What might be the most surprising of the cover material on the new release are the two jazz tunes “Bag’s Groove” and “All Blues” from the March 7 first set, which join the already circulating “Summertime” to reveal a side of the band (actually the trio of Manzarek, Krieger and Densmore) that hasn’t always been acknowledged. “Summertime” is the most successful of the three, but altogether the three pieces provide a glimpse into where the inspiration for the band’s jazz inflections originate.
The new Matrix set offers an audio snapshot of the Doors on the verge of success, paying their dues and biding their time by exploring how far they could stretch the boundaries of the sound they created. In discussing the group’s performances during its May-through-August run as house band at the Whiskey a Go Go in 1966, David Dalton writes that the club “was an ideal space for the Doors to practice their alchemical plays. A median between private and public space where they could experiment. It was intimate enough for the empathy required of the audience to be believable, and public enough to oblige the Doors to structure their performance.”
The same holds true for the Matrix in 1967. The smaller stages, early laboratories in which the group could experiment, would soon give way to larger ones, but not before setting the direction for the Doors’ career. If for no other reason, Live at the Matrix 1967: The Original Masters rightfully belongs in the canon of the band’s live releases and deserve to be accepted, regardless of sonic imperfections and an occasional less-than-pristine performance, as a means of understanding the evolutionary process of the group.

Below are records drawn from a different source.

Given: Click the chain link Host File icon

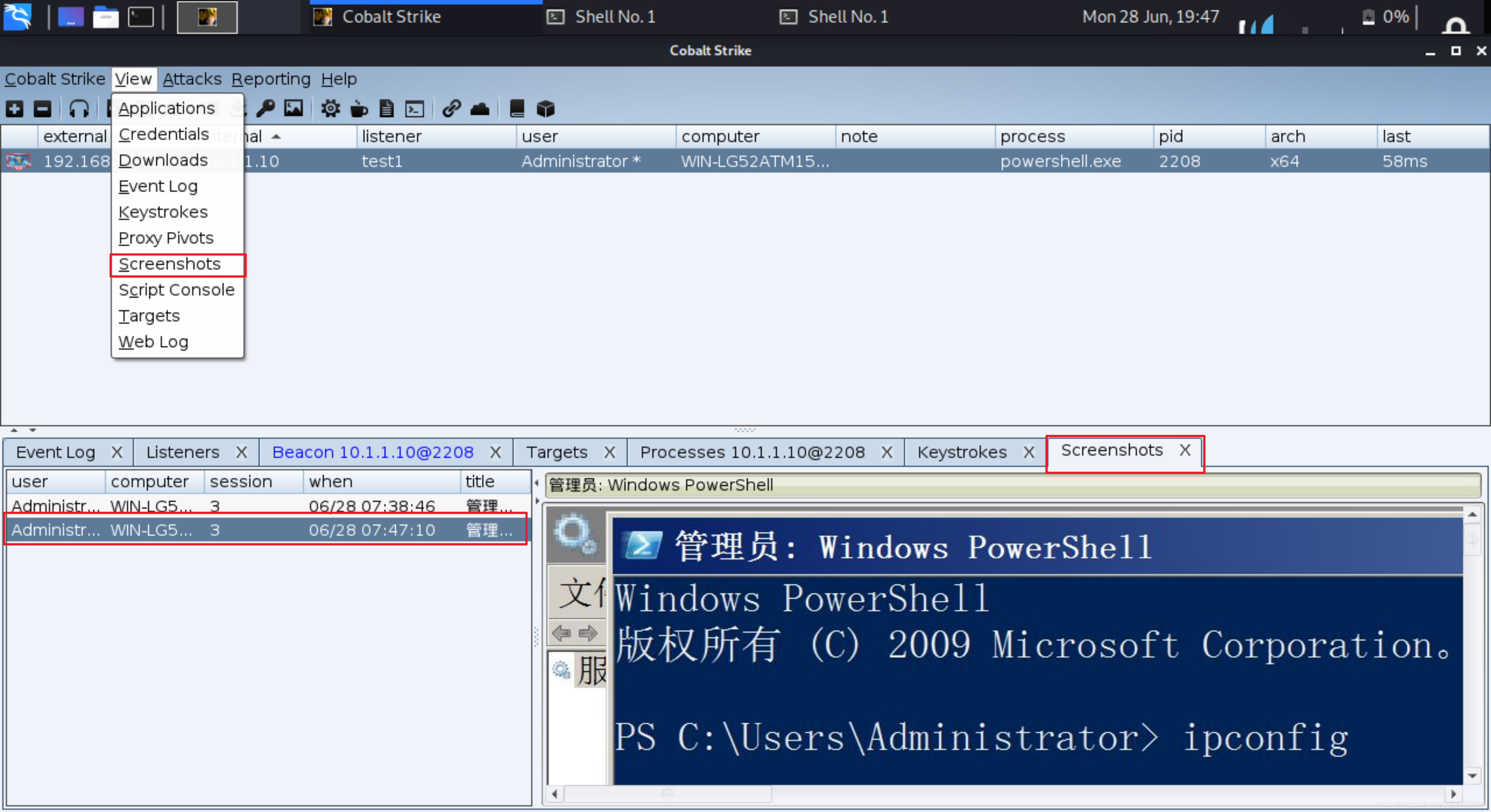Looking at the screenshot, I should click(x=451, y=109).
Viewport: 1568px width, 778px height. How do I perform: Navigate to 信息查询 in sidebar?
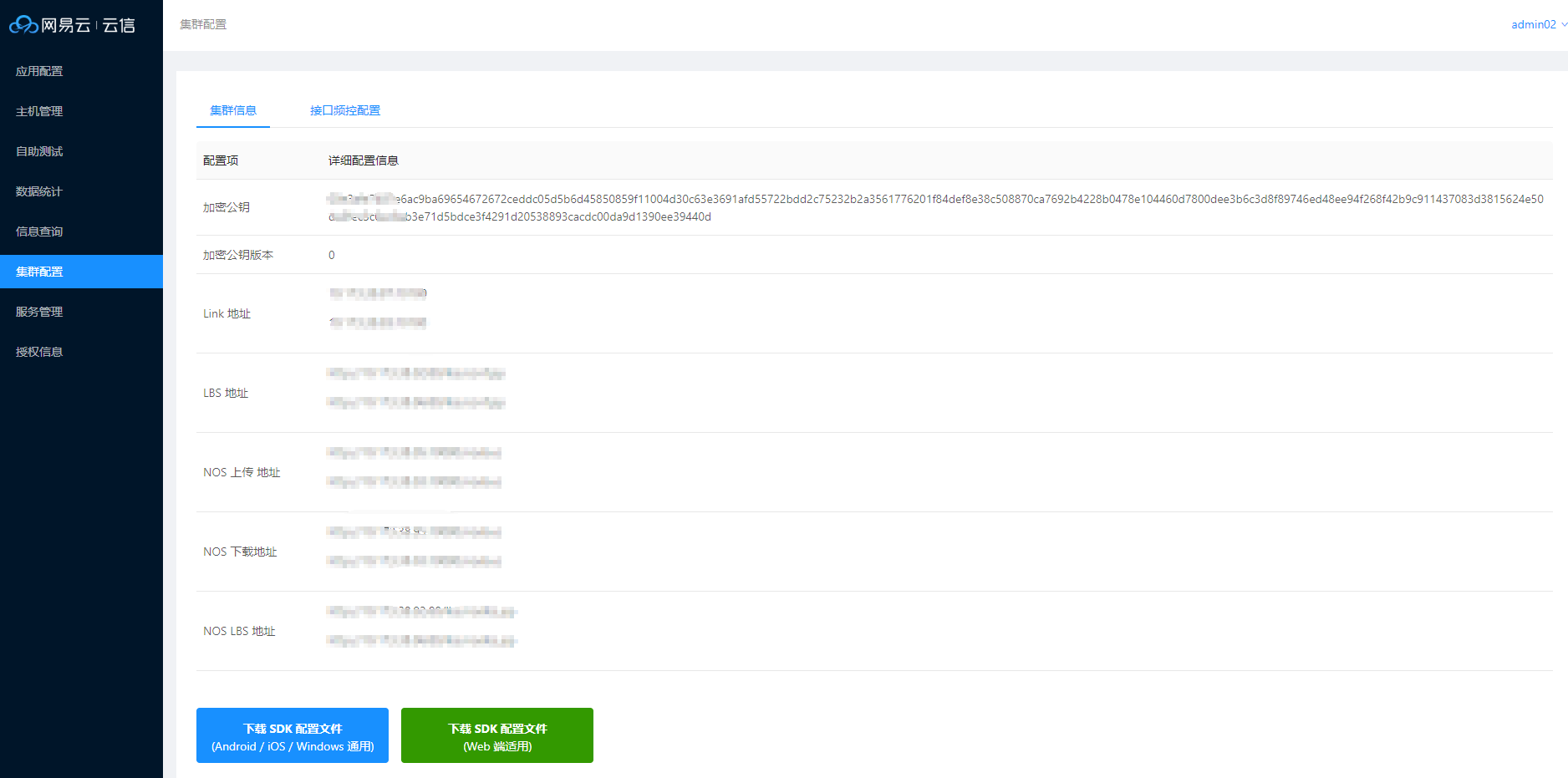(x=39, y=231)
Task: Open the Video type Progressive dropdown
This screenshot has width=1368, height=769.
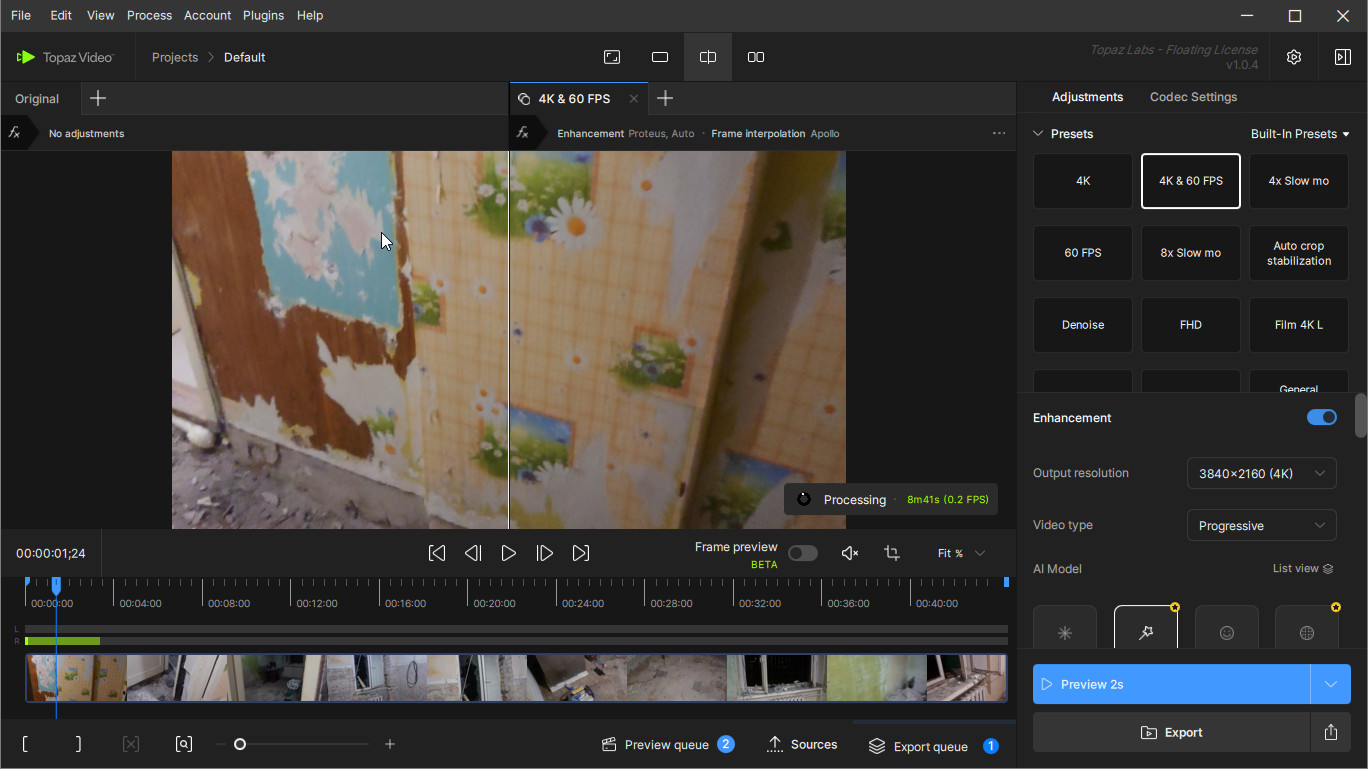Action: (x=1260, y=525)
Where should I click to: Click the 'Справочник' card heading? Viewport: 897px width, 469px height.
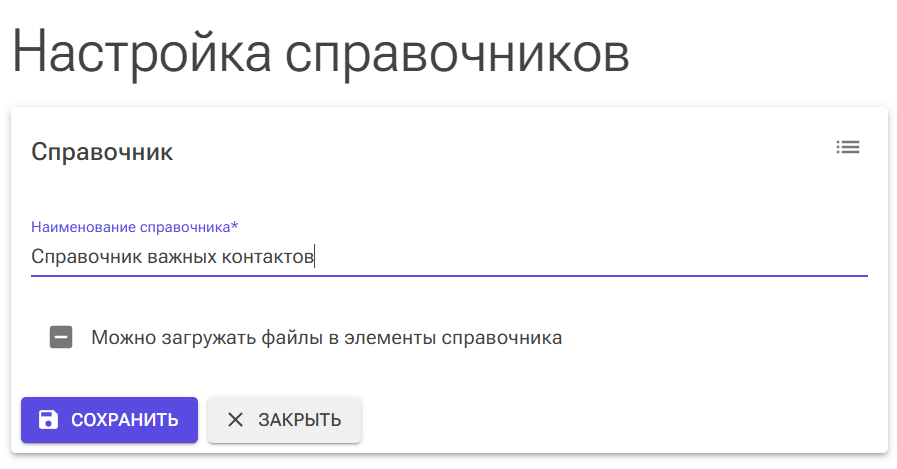102,152
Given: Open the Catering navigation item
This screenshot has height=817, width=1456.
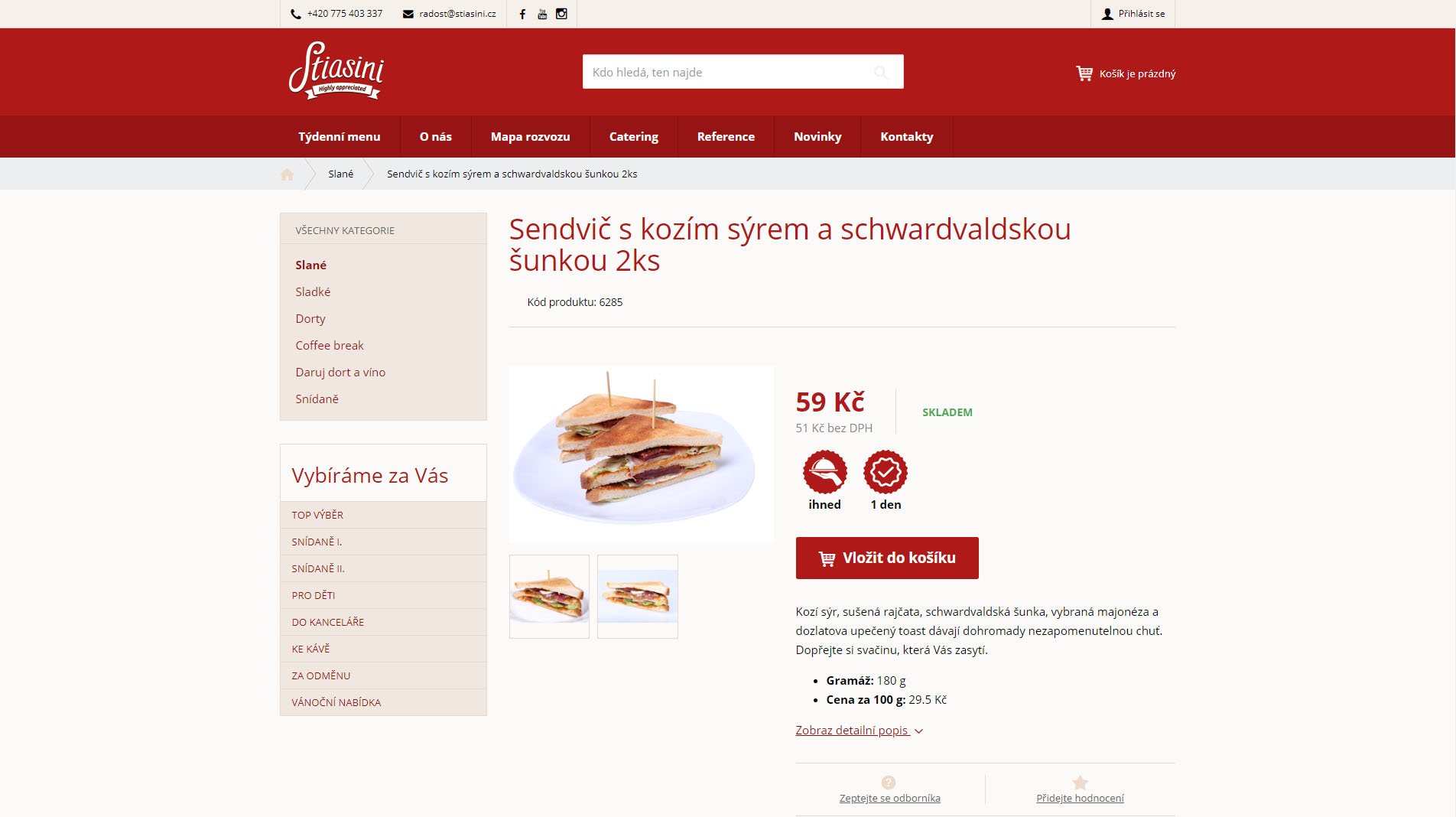Looking at the screenshot, I should point(633,137).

And, yes, there is still the issue of the March 7 “Who Do You Love” missing from the new release. It’s declared that Matrix…Masters offers the complete set of performances by the Doors available from the club, but that track is conspicuously not there. Its absence does allow the March 7 first and second sets to fit comfortably on Disc 1 of the CD package. But it might also signal yet another official release of these tapes at some point with the promise of something new to hear, possibly even newly unearthed performances from other nights of the run. If that’s the case, welcome it kindly.
Sources:
Best Classic Bands Staff, “The Doors Release ‘Live at the Matrix 1967: Original Masters’ Set.” Best Classic Bands, September 2023. Retrieved from best classic bands.com.
Dalton, David. “from Mr. Mojo Risin’: Jim Morrison, The Last Holy Fool” in The Doors Companion: Four Decades of Commentary, John Rocco (ed.), New York: Schirmer Books, 1997.
Davis, Stephen. Jim Morrison: Life, Death, Legend. New York: Gotham Books, 2004.
Densmore, John. Riders on the Storm: My Life with Jim Morrison and the Doors. New York: Delacorte Press, 1990.
Houghton, Mick. Becoming Elektra: The True Story of Jac Holzman’s Visionary Record Label. London: Jawbone Press, 2016.
Selvin, Joel. Liner notes to Live at the Matrix 1967: The Original Masters, Rhino Entertainment Company, 2023.
Shaw, Greg. The Doors on the Road. London: Omnibus Press, 1997.
Tamarkin, Jeff. Got a Revolution: The Turbulent Flight of Jefferson Airplane. New York: Atria Books, 2003.